## [Exercise details]
In the listing below, print exactly the lines between the line holding "Task: Open Shop Manager icon" and the line holding "The image size is (677, 380).", inclusive, and no more.

## [Dataset]
○ ○ ○ ○

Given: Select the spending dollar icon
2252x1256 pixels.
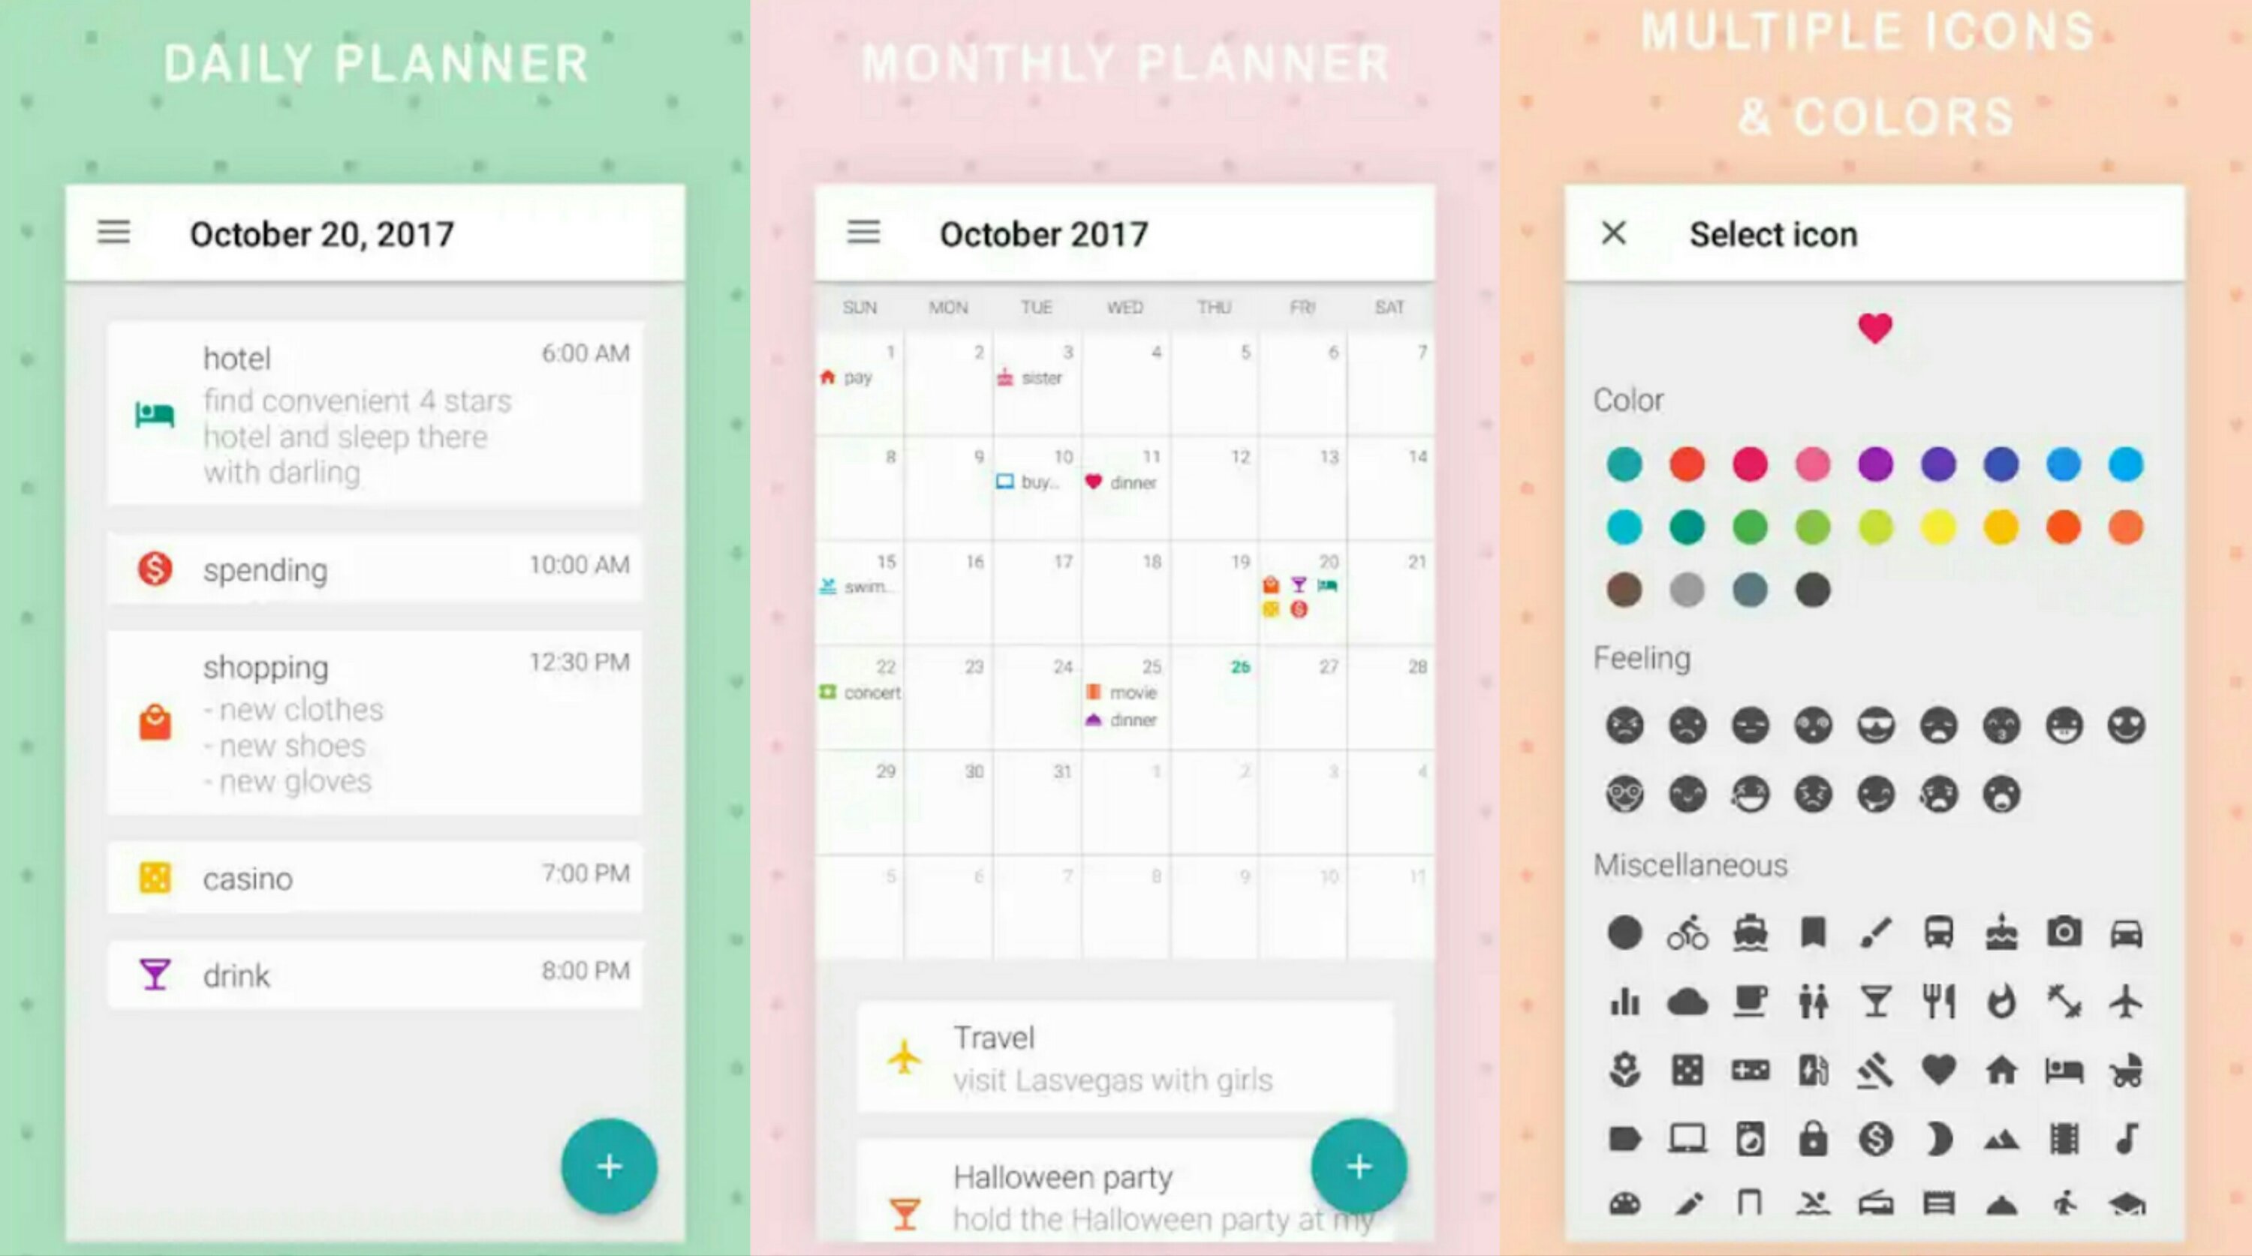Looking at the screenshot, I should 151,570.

○ ○ ○ ○

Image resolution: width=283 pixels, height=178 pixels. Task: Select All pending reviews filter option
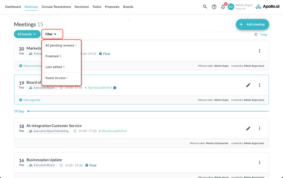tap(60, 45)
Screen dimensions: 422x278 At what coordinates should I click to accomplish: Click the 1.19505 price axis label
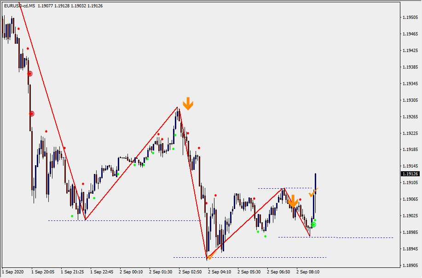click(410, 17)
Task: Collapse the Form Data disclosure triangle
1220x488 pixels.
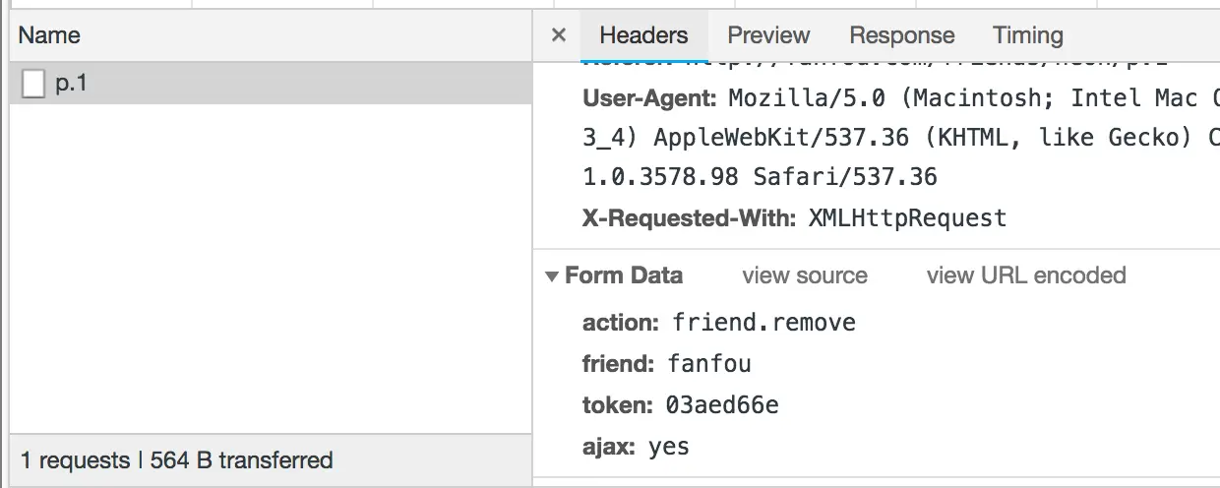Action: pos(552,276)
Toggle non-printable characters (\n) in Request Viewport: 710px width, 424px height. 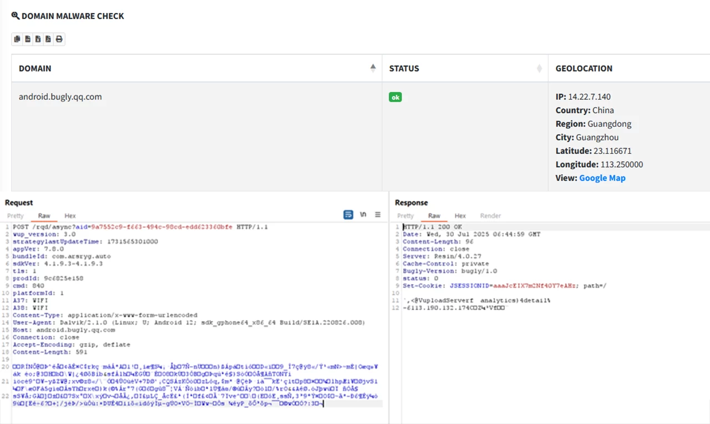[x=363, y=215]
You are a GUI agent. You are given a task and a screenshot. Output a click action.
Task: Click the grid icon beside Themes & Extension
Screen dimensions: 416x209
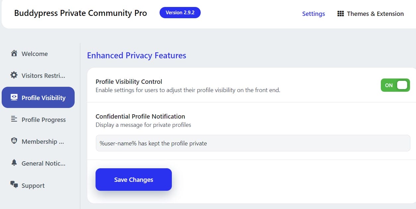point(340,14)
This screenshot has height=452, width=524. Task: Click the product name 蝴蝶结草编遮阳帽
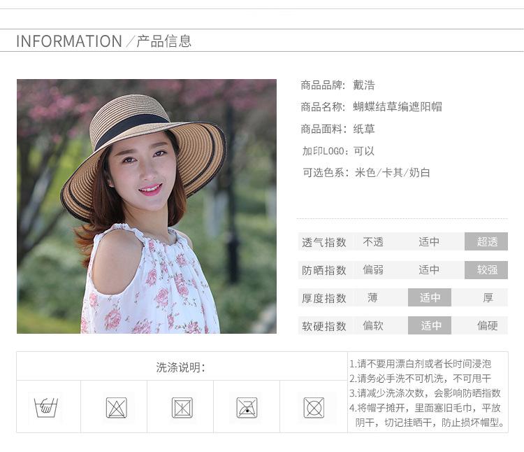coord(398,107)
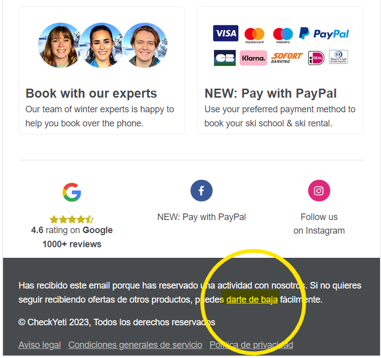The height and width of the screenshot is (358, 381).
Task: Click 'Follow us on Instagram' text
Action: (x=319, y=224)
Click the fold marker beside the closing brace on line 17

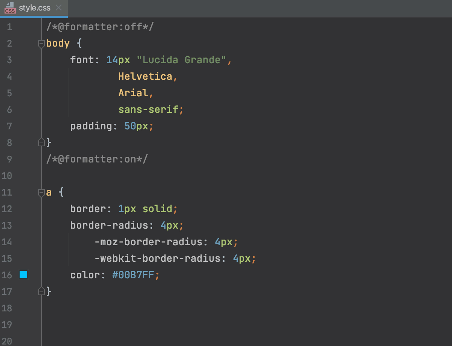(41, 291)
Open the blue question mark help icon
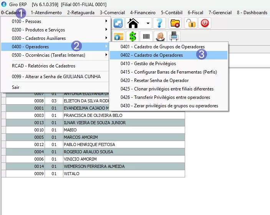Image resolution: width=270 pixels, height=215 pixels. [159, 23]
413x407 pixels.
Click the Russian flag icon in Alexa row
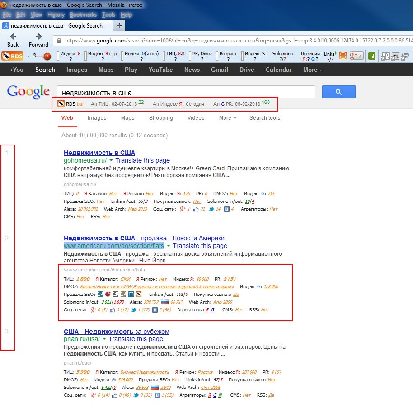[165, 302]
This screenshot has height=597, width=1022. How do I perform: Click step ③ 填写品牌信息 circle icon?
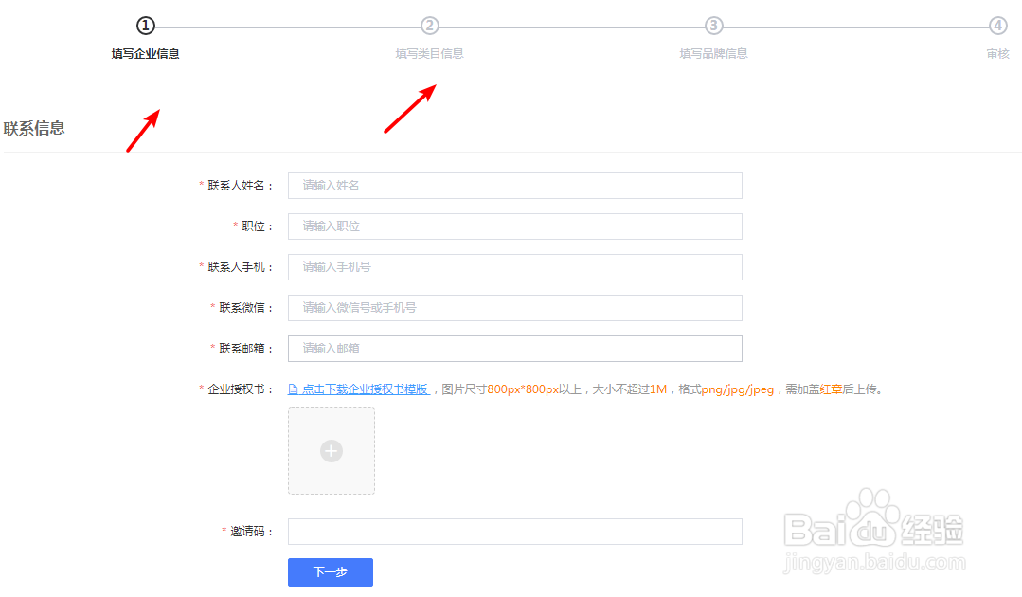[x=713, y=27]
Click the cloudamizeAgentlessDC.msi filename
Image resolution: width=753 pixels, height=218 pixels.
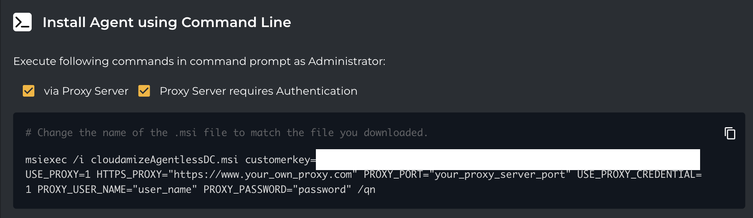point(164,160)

○ ○ ○ ○

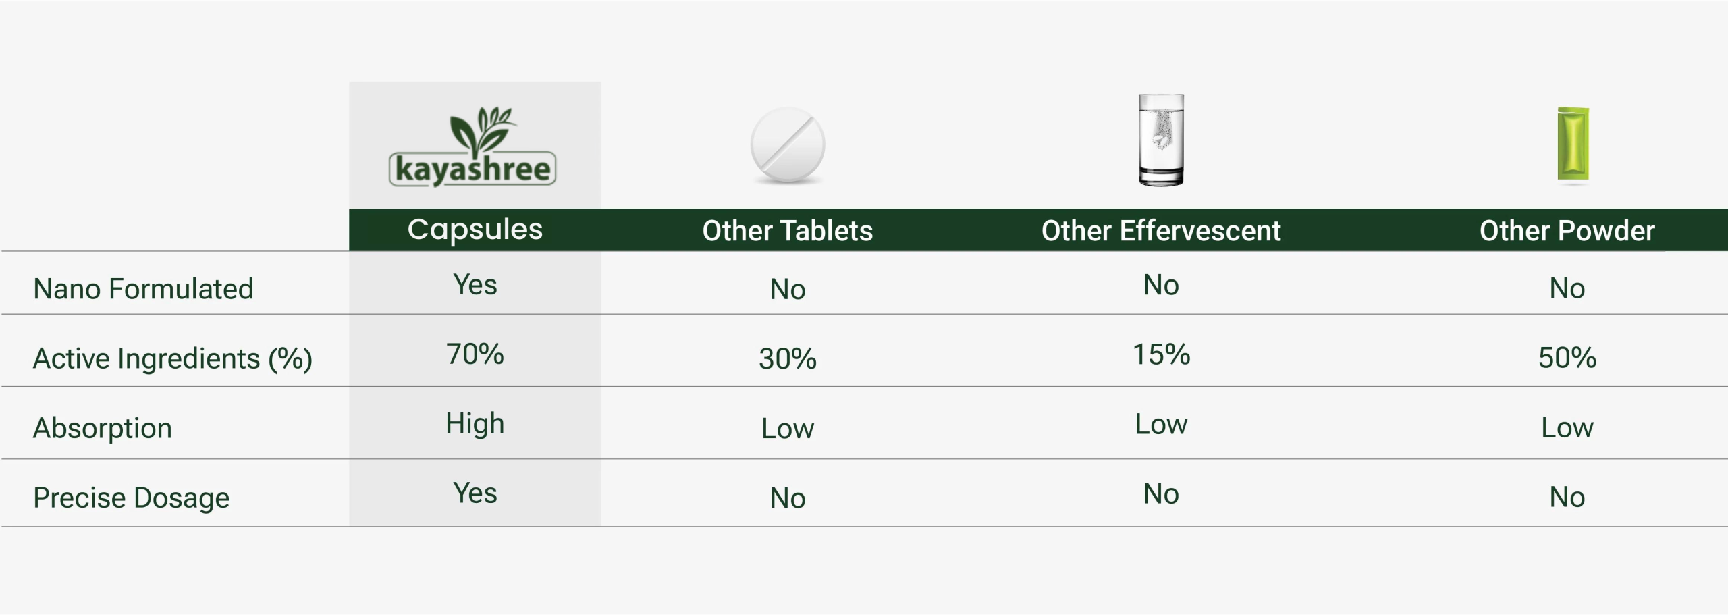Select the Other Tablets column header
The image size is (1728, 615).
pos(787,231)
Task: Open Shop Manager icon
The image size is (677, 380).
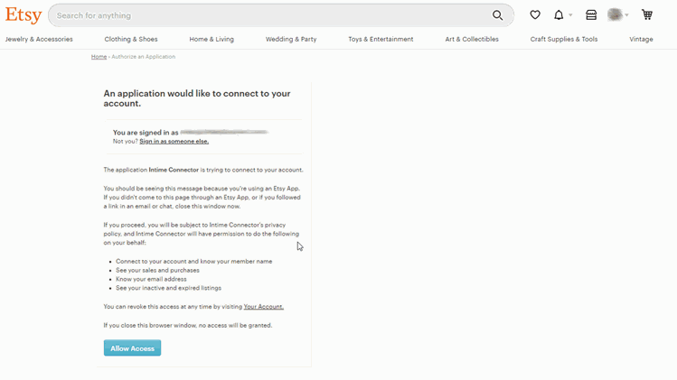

○ ○ ○ ○

## [Your solution]
Task: Open Shop Manager icon
The image size is (677, 380).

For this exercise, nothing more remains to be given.